Yes, I realize when you read some of these items, some of you will say, “They would never use that against me, ” and you may be right. However, when you don’t get the promotion, the pay increase, or some other opportunity, you’ll never know that it could have been due to sharing one of these things. So, why take the chance?
Here are the five things you should never tell your boss.
1. Your outside income, including your spouse’s.
Telling your boss that you have outside income is just asking for trouble. In fact, a previous employer once told me, when he decided not to give me a promised pay increase, “I had to make some budget cuts and I didn’t think you needed it.” Additionally, imagine a scenario where you have outside income and you’re competing for a promotion against a coworker whose spouse is unemployed or underemployed. Your supervisor is aware of both situations. Even if it’s not conscious on your supervisor’s part, you could lose out on a promotion even though you’re equally qualified because he or she may think you don’t “need” the promotion as much as the other person.
2. Your outside commitments.
Telling your supervisor that you can’t stay late because you’re going out with the girls, or your son has a baseball game, makes you a good friend or parent. However, your supervisor may interpret things differently. It could send the message that your priorities aren’t aligned with his or hers or with the mission of the organization. It could cause others to question your commitment to your job. Therefore, it’s better to say, “I can’t today, I have another commitment.” Then, if you can offer an alternative, such as, “. . .but I can come in early tomorrow to help,” or “. . .but I can work on it through lunch tomorrow,” so much the better.
3. Your political interests.
Bringing up your political beliefs and causes you support at work gives you a 50-50 chance of ending up on the opposite side of an issue with your boss. Why risk it? Unless you work for a think tank or are working on a political campaign, leave your politics at the door when you get to work.
4. Mental health or other issues for which you’re pursuing therapy.
If you’re going through a divorce or are seeking help with depression, your supervisor might be very understanding. However, it can also lead your boss to question your ability to do your job. Therefore, unless there’s some immediate, compelling reason to share this information, it’s better to keep the specifics to yourself. If you have to leave work early to see a therapist or psychiatrist, simply tell your boss that you have a doctor’s appointment. If you need to take a day off, keep your reasons vague. Your boss doesn’t need to know the reason you need a personal day.

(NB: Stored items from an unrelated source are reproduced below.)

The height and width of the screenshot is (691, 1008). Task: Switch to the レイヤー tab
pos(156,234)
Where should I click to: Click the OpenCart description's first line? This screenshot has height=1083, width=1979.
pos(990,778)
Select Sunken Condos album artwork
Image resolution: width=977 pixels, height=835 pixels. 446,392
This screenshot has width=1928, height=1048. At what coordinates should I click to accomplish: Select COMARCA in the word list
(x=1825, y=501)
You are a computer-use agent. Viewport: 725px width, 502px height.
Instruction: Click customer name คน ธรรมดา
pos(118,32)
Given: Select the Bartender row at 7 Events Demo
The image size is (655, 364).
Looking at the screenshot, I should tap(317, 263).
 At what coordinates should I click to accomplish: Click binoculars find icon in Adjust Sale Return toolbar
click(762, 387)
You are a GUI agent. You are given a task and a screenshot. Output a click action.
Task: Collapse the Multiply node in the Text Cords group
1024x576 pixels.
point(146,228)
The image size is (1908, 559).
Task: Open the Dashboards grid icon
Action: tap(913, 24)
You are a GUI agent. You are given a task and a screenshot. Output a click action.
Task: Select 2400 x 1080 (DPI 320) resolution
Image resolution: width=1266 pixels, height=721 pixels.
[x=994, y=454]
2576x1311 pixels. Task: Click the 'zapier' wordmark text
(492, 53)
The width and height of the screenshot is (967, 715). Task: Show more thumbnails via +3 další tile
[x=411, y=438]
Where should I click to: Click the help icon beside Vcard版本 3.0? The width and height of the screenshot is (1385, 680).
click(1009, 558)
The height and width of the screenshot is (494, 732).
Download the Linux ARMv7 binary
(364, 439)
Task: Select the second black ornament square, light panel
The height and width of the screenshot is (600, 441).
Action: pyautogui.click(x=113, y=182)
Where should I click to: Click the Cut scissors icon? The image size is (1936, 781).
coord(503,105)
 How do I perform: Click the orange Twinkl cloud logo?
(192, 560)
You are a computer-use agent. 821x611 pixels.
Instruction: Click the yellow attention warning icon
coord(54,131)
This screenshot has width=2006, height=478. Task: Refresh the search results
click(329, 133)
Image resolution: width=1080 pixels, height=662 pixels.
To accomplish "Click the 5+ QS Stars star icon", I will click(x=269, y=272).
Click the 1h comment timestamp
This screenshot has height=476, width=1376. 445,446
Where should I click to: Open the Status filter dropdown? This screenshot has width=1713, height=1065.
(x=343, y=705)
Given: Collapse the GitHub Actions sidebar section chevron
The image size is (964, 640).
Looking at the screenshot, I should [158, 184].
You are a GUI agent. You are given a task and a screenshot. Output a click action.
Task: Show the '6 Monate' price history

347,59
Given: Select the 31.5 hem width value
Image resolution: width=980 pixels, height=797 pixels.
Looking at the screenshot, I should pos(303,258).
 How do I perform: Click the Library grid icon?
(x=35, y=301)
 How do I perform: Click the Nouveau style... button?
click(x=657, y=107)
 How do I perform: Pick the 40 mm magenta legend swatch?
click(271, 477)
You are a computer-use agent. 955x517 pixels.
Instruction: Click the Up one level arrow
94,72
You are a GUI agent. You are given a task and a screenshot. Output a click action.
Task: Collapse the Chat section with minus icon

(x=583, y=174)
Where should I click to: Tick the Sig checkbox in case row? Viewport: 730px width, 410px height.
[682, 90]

5. What you REALLY think of him or her, right before you quit.
There may be times, especially during an exit interview, to share ideas for making the workplace better or what might have made you stay. However, NEVER see quitting as the opportunity for an unedited rant of “100 Things I Hate About You.” Not only is this unprofessional, but remember, just about every future company you apply to will contact your former supervisor for information about you; even if you don’t put him or her down as a reference. In fact, for some employers, the fact that you didn’t put your previous supervisor on your list of references is a red flag that will put your former supervisor on the top of their call list.